We are currently migrating Bugzilla to GitHub issues.
Any changes made to the bug tracker now will be lost, so please do not post new bugs or make changes to them.
When we're done, all bug URLs will redirect to their equivalent location on the new bug tracker.

Bug 2618

Summary: incomplete pthread-based lock support should be removed
Product: SDL Reporter: binarycrusader
Component: atomicAssignee: Sam Lantinga <slouken>
Status: RESOLVED FIXED QA Contact: Sam Lantinga <slouken>
Severity: major    
Priority: P2 CC: icculus
Version: 2.0.0   
Hardware: x86_64   
OS: Solaris   
Attachments: Use pthread implementation for SDL_Atomic*Lock
Fix SDL pthread-based atomics support
Fix SDL pthread-based atomics support
removes incomplete pthread-based lock support

Description binarycrusader 2014-06-30 04:41:12 UTC
Since changeset 358696c354a8, SDL 2.0 has been broken on Solaris when compiling with the Solaris Studio compiler (which uses the pthread implementation of SDL_AtomicLock).

Notably, it gets stuck at the MemoryBarrierRelease in SDL_GetErrBuf:

6585 # 218
6586     if (!tls_errbuf && !tls_being_created) {
6587          SDL_AtomicLock_REAL ( & tls_lock );
6588         if (!tls_errbuf) {
6589             SDL_TLSID slot;
6590             tls_being_created = SDL_TRUE;
6591             slot =  SDL_TLSCreate_REAL ( );
6592             tls_being_created = SDL_FALSE;
6593              { SDL_SpinLock _tmp = 0 ; SDL_AtomicLock_REAL ( & _tmp ) ; SDL_AtomicUnlock_REAL ( & _tmp ) ; };
^^^ loops forever above
6594             tls_errbuf = slot;
6595         }
6596          SDL_AtomicUnlock_REAL ( & tls_lock );
6597     }


Running: testthread 
(process id 28926)
^Cdbx: warning: Interrupt ignored but forwarded to child.
signal INT (Interrupt) in __nanosleep at 0xfe52a875
0xfe52a875: __nanosleep+0x0015:	jae      __nanosleep+0x23	[ 0xfe52a883, .+0xe ]
Current function is SDL_Delay_REAL
  204           was_error = nanosleep(&tv, &elapsed);
(dbx) where
  [1] __nanosleep(0xfeffe848, 0xfeffe850, 0xfe75a5ac, 0xfe5169d8), at 0xfe52a875 
  [2] nanosleep(0xfeffe848, 0xfeffe850), at 0xfe516a3b 
=>[3] SDL_Delay_REAL(ms = 0), line 204 in "SDL_systimer.c"
  [4] SDL_AtomicLock_REAL(lock = 0xfeffe88c), line 104 in "SDL_spinlock.c"
  [5] SDL_GetErrBuf(), line 225 in "SDL_thread.c"
  [6] SDL_ClearError_REAL(), line 216 in "SDL_error.c"
  [7] SDL_InitSubSystem_REAL(flags = 0), line 116 in "SDL.c"
  [8] SDL_Init_REAL(flags = 0), line 244 in "SDL.c"
  [9] SDL_Init(a = 0), line 89 in "SDL_dynapi_procs.h"
  [10] main(argc = 1, argv = 0xfeffe948), line 65 in "testthread.c"

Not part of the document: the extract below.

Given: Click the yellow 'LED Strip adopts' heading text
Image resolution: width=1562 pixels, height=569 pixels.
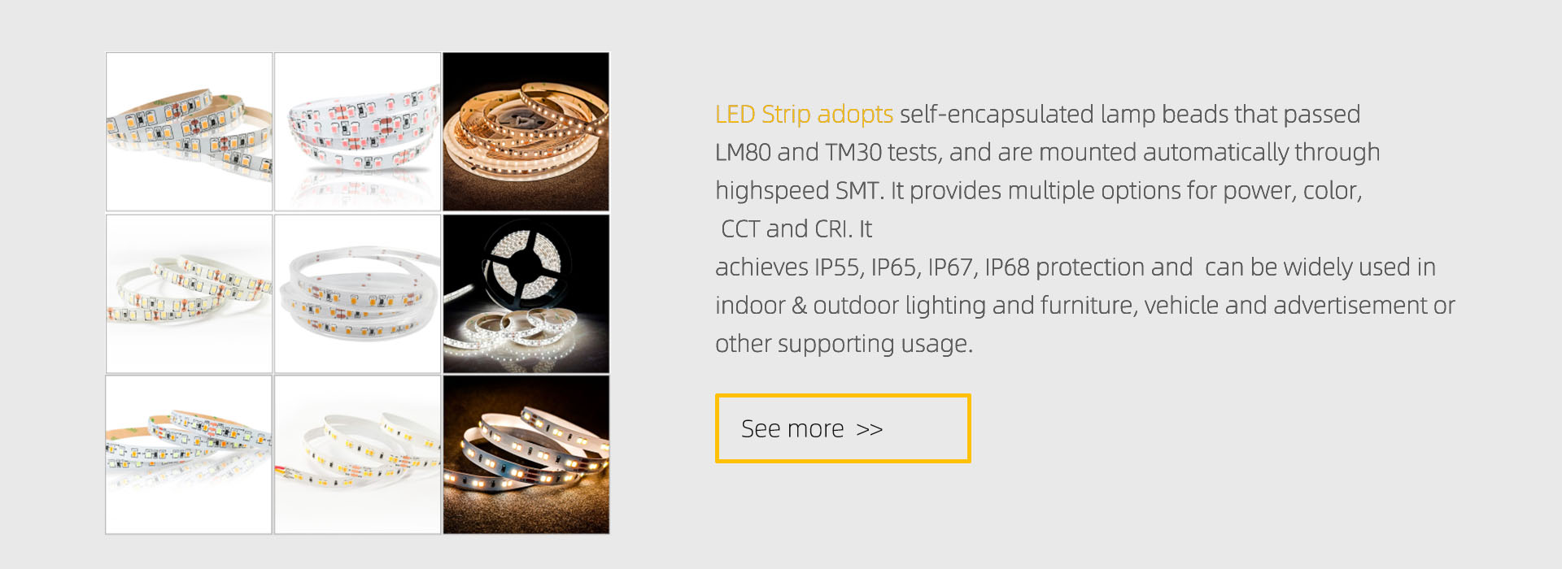Looking at the screenshot, I should pyautogui.click(x=804, y=115).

As far as I can tell, this is because pthread_spin_trylock() always returns EBUSY for this particular lock; since it works in other places, I'm suspicious.

Different Solaris Studio compiler versions seem to make no difference.

I'll be checking the pthread version on Linux next.
Comment 1 binarycrusader 2014-06-30 04:56:25 UTC
I've verified this is broken on Linux as well if SDL_spinlock.c is modified to use the pthread implementation.
Comment 2 binarycrusader 2014-06-30 04:57:32 UTC
Created attachment 1716 [details]
Use pthread implementation for SDL_Atomic*Lock

Patch to use only pthread implementation of atomic locks for testing
Comment 3 binarycrusader 2014-06-30 05:05:30 UTC
This appears to be because pthread_spin_init() and pthread_spin_destroy() are not used with the locks as required.
Comment 4 Sam Lantinga 2014-06-30 05:29:25 UTC
Nice find! Do you have a tested fix?
Comment 5 binarycrusader 2014-06-30 05:50:20 UTC
I haven't tried to fix it yet.  My guess is we'll need some sort of lock init and destroy functions to be performant but I haven't finished investigating.
Comment 6 binarycrusader 2014-06-30 18:31:37 UTC
So I have a working fix I've tested on Linux, I'll test on Solaris next, and if that works, I'll attach the patch.
Comment 7 binarycrusader 2014-06-30 20:11:27 UTC
Created attachment 1718 [details]
Fix SDL pthread-based atomics support

The attached patch is a somewhat significant rework of the atomics support; it adds two new API methods (SDL_AtomicLockInit, SDL_AtomicLockDestroy) and changes the typedef of SDL_SpinLock when using pthread-based spinlocks.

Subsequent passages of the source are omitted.